AbsaOSS / ABRiS

Avro SerDe for Apache Spark structured APIs.
Apache License 2.0
230 stars 75 forks source link

Question: How do I use the latest schema for each message #206

Closed moyphilip closed 3 years ago

moyphilip commented 3 years ago

Lets say I have only 1 schema in my registry for key and value with id 1

Following this example it will grab the latest schema.

https://github.com/AbsaOSS/ABRiS/blob/master/src/main/scala/za/co/absa/abris/examples/ConfluentKafkaAvroReader.scala

As my data is being streamed the producer decides to add a new field to the message resulting in a new schema for value (id 2). But I notice my current stream is not using the latest schema anymore but the old one (id 1) because I do not see the new field in my stream.

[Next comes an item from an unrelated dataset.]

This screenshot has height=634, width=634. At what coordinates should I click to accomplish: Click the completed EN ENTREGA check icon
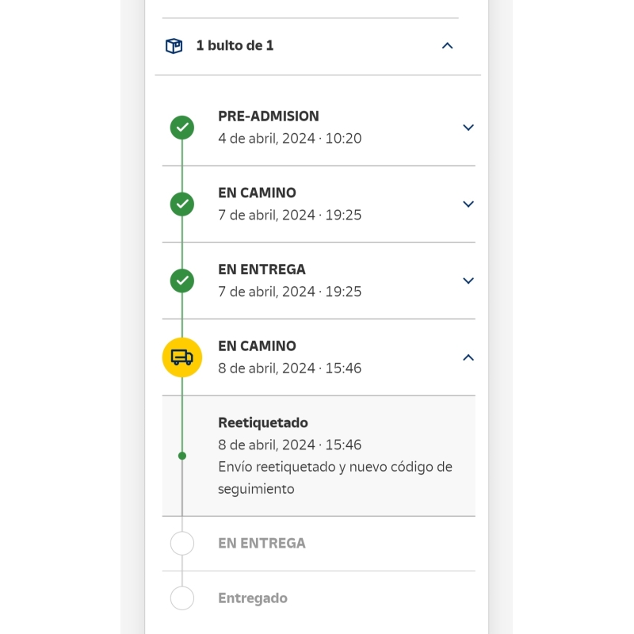tap(182, 281)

How do I pull the latest schema for every message?

cerveada commented 3 years ago

Let's say you are able to download the Avro schema (id 2) "on the run" and tell Abris to use it.

Then you have another problem. You are still using the same dataframe, that have the same Spark schema. That schema is missing that field and therefore the conversion will fail.

From that it should be clear that it doesn't make sense to do this. And that is why Abris gets the schema just once and then uses it. (At least on the producer side)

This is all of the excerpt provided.